Q: What are the business risks for Amazon over the next few years? Why does it matter if its revenue growth slows slightly in early 2014, as the company has warned?

A:
Amazon is so far ahead in areas such as cloud computing infrastructure (Amazon Web Services) and warehouses ["fulfillment centers"] that a downside risk needs to make those investments turn from an asset to a liability. It's hard to imagine what that looks like.

[CEO Jeff] Bezos famously said they vote on long-term trends such as consumers wanting products for low prices and shipped fast. It’s only if consumers change that there’d be risks, and I don’t see that happening.

Amazon has been investing and thus not been wildly profitable for over a decade now. If the company slowed down to levels more in-line with e-commerce growth (say 12-14 percent, below its recent 20 or so percent) that would be a big change. Perhaps Amazon would need to slow down its investment levels.

Q: eBay and Amazon have interesting but little-known industrial business-to-business divisions, where companies buy industrial equipment from online marketplaces. Can you talk about these businesses?

A: More and more industrial business-to-business companies are finding that their buyers are expecting Amazon or eBay levels of convenience. They are taking action by buying products on those platforms. Sellers are responding by listing.

For eBay’s fourth quarter, the business and industrial category shifted $1 billion worth of goods for the quarter and grew 16 percent. That’s pretty impressive for a category that is boring industrial stuff.

(Wingo told retailers at an industry conference in January that Emerson Electric Co. (NYSE:EMR) executives flew in to visit him, asking for advice on how to deal with Amazon Supply. He told IBTimes the companies shared perspectives, but didn’t give further details.

(“Amazon is revolutionizing the whole B2B space as well,” said Wingo earlier. “This is the most sexy bolt-buying experience you’ll ever experience. … I don’t know anything about bolts, but it’s like 8,000 choices for people that wanna buy bolts. This is much, much better than what’s out there in the B2B world.”)
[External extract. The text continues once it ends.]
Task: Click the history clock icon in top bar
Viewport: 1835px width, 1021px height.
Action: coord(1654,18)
Q: Can you comment on the broad holiday sales performances of eBay and Amazon for 2013?

A: eBay’s sales grew in line with e-commerce sales growth, but Amazon came in at 2.5x broader e-commerce industry growth. We saw eBay slow down after the week of Cyber Monday. Amazon peaked at Cyber Monday but sustained sales throughout December with another spike in the last four days of the holiday.
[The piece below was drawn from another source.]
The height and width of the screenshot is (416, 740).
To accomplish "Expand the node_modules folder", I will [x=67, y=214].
It’s not 100 percent clear what happened here, but some guesses are:

- Amazon was more promotional than eBay
- eBay didn’t run a TV ad campaign this year
- Perhaps hard-to-find items were grabbed up early by shoppers, which helped eBay early on, but which didn’t lead to sustained sales strength

Q: What do you think of Amazon’s prospects in India? Can they beat out key rival and market leader Snapdeal?
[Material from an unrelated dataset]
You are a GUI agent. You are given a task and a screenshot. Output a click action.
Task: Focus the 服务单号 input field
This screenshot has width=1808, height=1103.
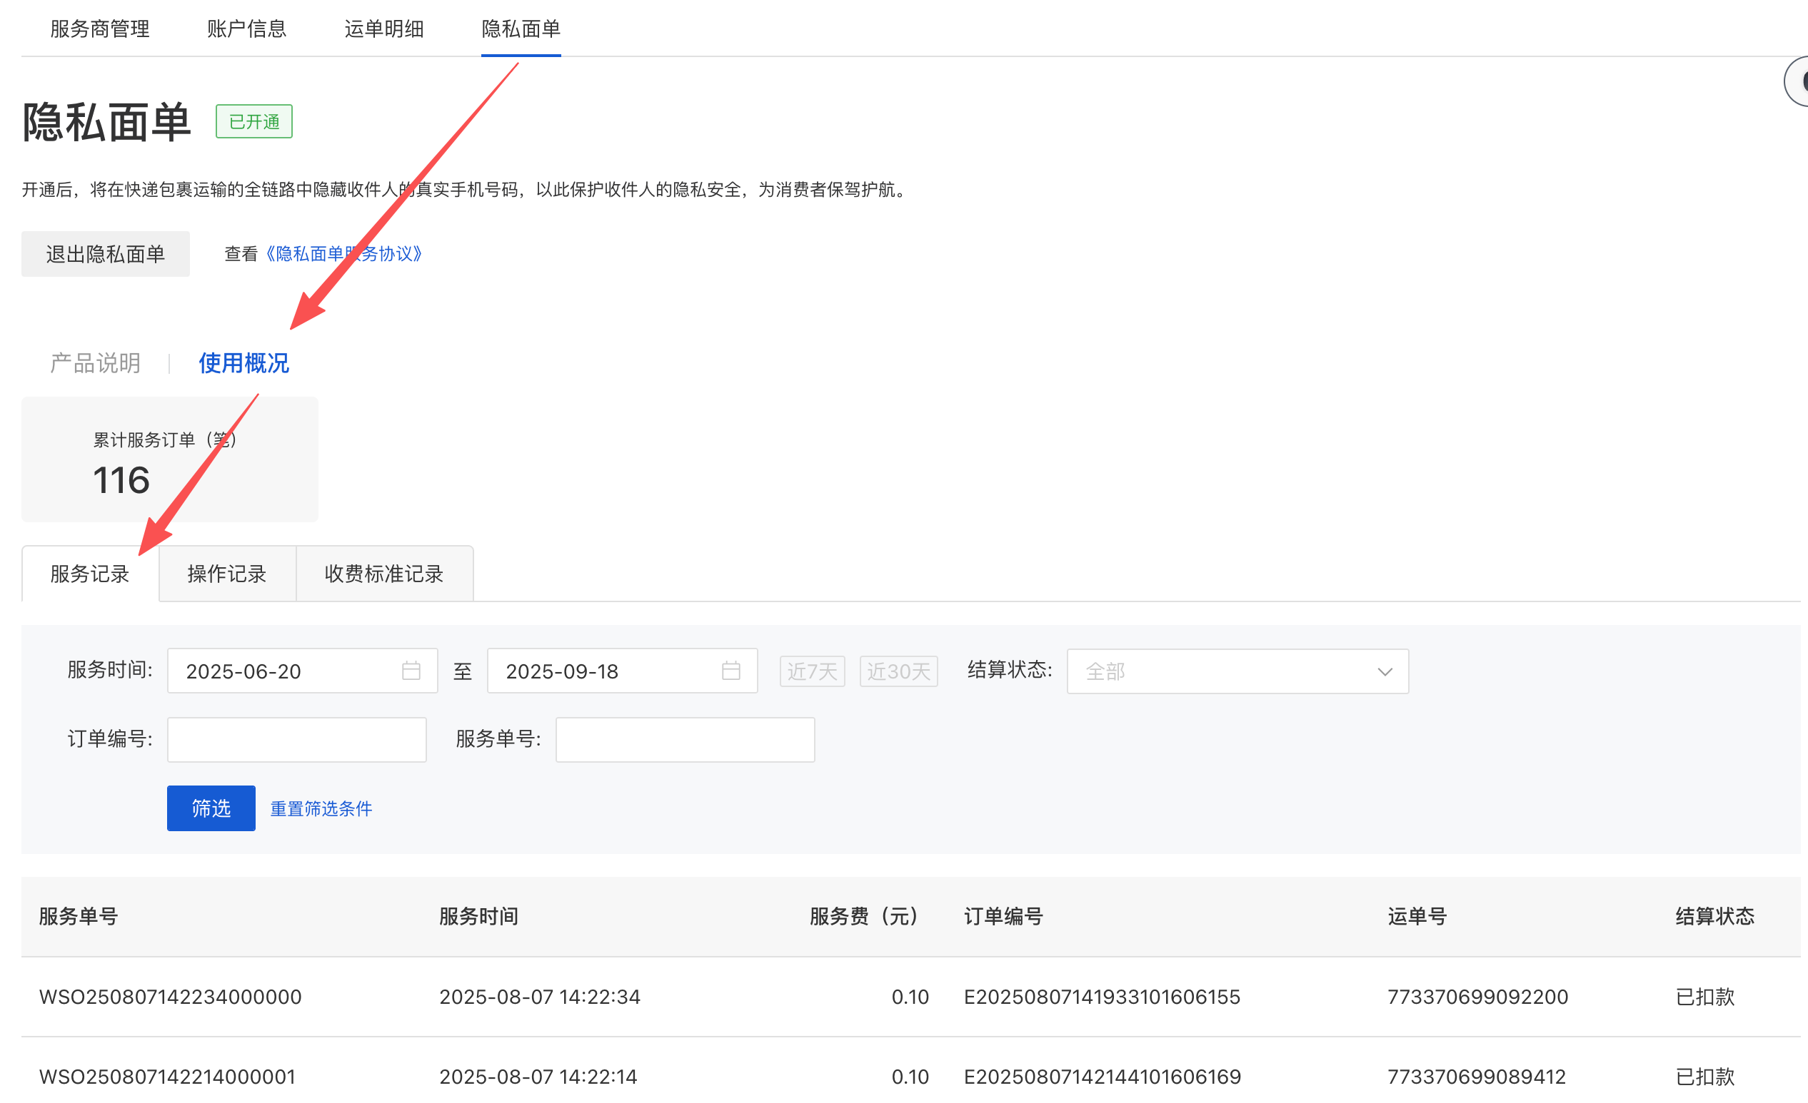pyautogui.click(x=685, y=739)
A: Both eBay and Amazon and I suspect some of the Asian marketplaces (China’s Alibaba or Japan’s Rakuten Inc. (TYO:4755)) will come to India and bring the e-commerce clash of the titans with them. If Snapdeal can out-innovate them and deliver a unique consumer experience, they will survive the onslaught. If not, perhaps they will ultimately have to partner with (or be acquired by) one of the big players.

In the U.S., we've seen companies like shoe seller Zappos and Diapers.com innovate and mount a good battle. But ultimately they’ve had to merge with Amazon.

We have a second generation of companies (sports merchandise retailer Fanatics.com, home goods seller Wayfair.com) that appear on the path of staying independent and potentially doing their own initial public offerings, instead of joining with the mega-sites.

Q: Can you discuss a few of the most interesting international markets for e-commerce?

A: Things are going to get very interesting in the world of e-commerce. You have the U.S. companies heading into Latin America, and the BRICs. You have the Asia-Pacific companies coming to the U.S.

E-commerce is like a Risk game board, and the armies are going to start moving around. The one thing we can all agree to is the adage – never start a ground war in Asia.

We also have a lot of customers in China and they love cross-border trade (CBT) because it’s more profitable than their domestic environment. The rewards of selling overseas are definitely worth the challenges.